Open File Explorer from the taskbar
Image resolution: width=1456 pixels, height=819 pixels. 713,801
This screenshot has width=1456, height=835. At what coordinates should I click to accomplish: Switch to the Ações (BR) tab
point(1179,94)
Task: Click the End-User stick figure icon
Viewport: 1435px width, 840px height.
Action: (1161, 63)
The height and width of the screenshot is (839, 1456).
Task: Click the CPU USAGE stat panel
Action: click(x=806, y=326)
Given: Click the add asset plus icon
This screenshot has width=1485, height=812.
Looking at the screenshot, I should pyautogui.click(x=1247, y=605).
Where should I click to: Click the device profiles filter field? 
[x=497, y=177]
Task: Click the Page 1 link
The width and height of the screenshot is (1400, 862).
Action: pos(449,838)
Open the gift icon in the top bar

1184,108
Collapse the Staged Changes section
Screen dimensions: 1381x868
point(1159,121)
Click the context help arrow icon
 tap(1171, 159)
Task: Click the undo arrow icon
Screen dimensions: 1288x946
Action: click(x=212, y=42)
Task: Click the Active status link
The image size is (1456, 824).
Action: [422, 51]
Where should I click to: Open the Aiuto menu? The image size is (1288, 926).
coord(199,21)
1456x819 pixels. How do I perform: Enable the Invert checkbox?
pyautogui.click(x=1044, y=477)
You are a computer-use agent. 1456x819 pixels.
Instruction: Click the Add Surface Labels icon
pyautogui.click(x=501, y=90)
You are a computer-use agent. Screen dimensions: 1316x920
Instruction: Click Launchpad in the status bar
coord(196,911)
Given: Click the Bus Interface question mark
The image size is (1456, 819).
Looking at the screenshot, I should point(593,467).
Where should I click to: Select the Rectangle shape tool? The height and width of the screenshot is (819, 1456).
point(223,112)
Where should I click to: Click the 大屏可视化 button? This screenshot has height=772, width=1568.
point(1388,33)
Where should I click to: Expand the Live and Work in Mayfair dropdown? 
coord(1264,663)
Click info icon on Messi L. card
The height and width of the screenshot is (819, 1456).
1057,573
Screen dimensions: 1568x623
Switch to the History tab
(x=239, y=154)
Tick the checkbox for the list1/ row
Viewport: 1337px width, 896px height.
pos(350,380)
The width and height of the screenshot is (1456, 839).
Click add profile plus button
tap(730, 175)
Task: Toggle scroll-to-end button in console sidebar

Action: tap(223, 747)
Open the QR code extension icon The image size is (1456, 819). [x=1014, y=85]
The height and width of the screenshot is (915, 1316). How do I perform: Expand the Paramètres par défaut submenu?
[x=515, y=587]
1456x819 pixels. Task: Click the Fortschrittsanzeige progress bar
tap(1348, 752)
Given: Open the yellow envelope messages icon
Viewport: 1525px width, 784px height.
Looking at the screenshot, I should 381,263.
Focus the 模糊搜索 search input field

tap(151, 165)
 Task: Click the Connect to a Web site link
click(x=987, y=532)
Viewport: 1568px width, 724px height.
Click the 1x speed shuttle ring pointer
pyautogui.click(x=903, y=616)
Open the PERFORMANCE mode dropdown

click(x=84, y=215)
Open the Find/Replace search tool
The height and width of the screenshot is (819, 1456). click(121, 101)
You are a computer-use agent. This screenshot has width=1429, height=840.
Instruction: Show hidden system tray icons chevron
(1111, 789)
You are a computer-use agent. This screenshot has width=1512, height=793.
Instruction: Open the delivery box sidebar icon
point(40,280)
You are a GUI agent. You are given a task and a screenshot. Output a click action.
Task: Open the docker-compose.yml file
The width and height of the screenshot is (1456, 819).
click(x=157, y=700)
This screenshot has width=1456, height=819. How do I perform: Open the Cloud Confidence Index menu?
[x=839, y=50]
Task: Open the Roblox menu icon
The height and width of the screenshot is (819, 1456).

━━━━━━━━━━━━━━━━━━━━

• _Exercise requirements_:
Set down exactly the lines that begin the records and continue through the line bearing "Given: Click the add asset plus icon"; include both ends.

• _Task solution_:
Open File Explorer from the taskbar
Image resolution: width=1456 pixels, height=819 pixels. 713,801
This screenshot has width=1456, height=835. At what coordinates should I click to accomplish: Switch to the Ações (BR) tab
point(1179,94)
Task: Click the End-User stick figure icon
Viewport: 1435px width, 840px height.
Action: (1161, 63)
The height and width of the screenshot is (839, 1456).
Task: Click the CPU USAGE stat panel
Action: click(x=806, y=326)
Given: Click the add asset plus icon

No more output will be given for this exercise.